In January 2020, Restaurant Business magazine reported in a three-part series that Burgerim was considering filing bankruptcy and was facing insolvency.
According to the magazine's reporting, Burgerim CEO Oren Loni was a "salesperson" but "not a businessperson" who "could sell a ketchup popsicle to a woman in a white suit", in the words of one ex-Burgerim employee. Loni, and Burgerim salespeople under his direction, allegedly made extravagant and unrealistic promises to prospective franchisees, including "verbal assurances that they would definitely make profit" even though the vast majority of franchise locations were not profitable as of 2019. Burgerim also offered a money-back guarantee on franchisees' initial $50,000 startup fee that they paid to Burgerim, if they could not find a suitable location for the franchise within six months, but the company soon stopped paying these promised refunds as it neared insolvency.

Current and former franchisees who were interviewed claimed that Burgerim focused only on selling additional franchises as quickly as possible, and severely underrepresented the costs of building out and operating the restaurants. Many franchisees were forced to take out additional loans, mortgages, or even sell their homes, only to close their Burgerim locations months after opening due to soaring costs. Some subsequently declared personal bankruptcy or became homeless.

Since the vast majority of Burgerim franchises were unprofitable, it became difficult for the Burgerim corporate brand to collect ongoing franchise fees, which were its sole source of income aside from the initial startup fee that it collected from franchisees. Burgerim thus "operated much like a pyramid scheme", in which it was forced to open yet more and more new franchises indefinitely, in order to merely stay afloat, by collecting the initial startup fee.

==Collapse==
In late 2019, Burgerim sent one of its franchisees a notification that it had hired insolvency counsel, appointed a “Chief Restructuring Officer,” and was considering filing for bankruptcy. At the same time, Loni dismissed his staff and closed the doors to the California headquarters.

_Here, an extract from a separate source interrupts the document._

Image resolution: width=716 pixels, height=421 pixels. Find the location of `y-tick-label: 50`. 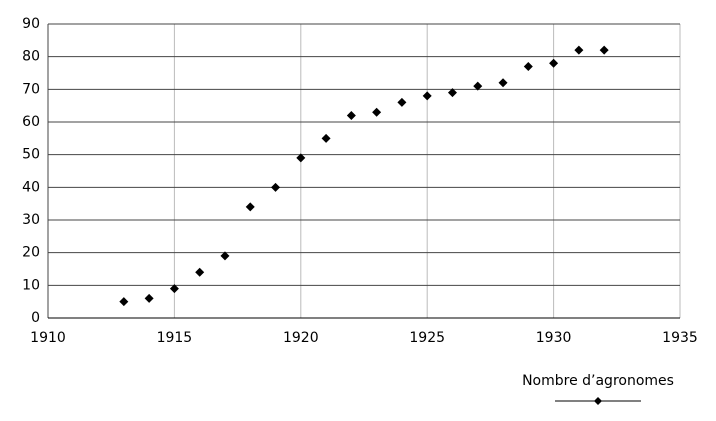

y-tick-label: 50 is located at coordinates (31, 155).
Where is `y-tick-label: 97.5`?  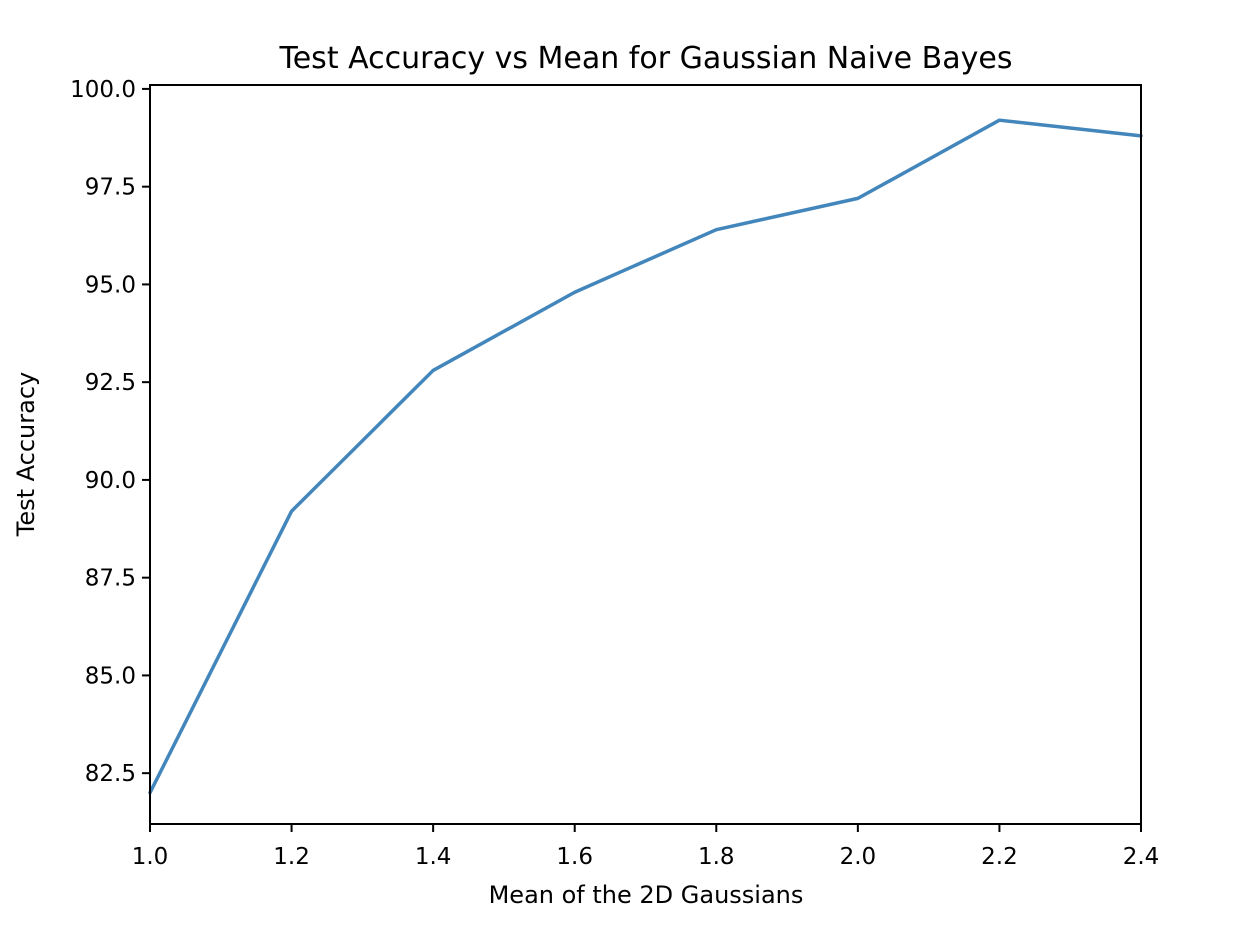 y-tick-label: 97.5 is located at coordinates (110, 188).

California regulators issued a desist and refrain order in 2021 and the Federal Trade Commission (FTC) filed suit in 2022. The FTC said in 2024 that Burgerim had sold 1500 franchises, but only 112 were still operating. In that year, Loni settled the suit by agreeing to a lifetime ban on selling franchises in the US. He also agreed to a $5 million civil penalty, along with $38.8 million for “consumer redress”, but with only $1,000 paid in cash as a condition of the settlement.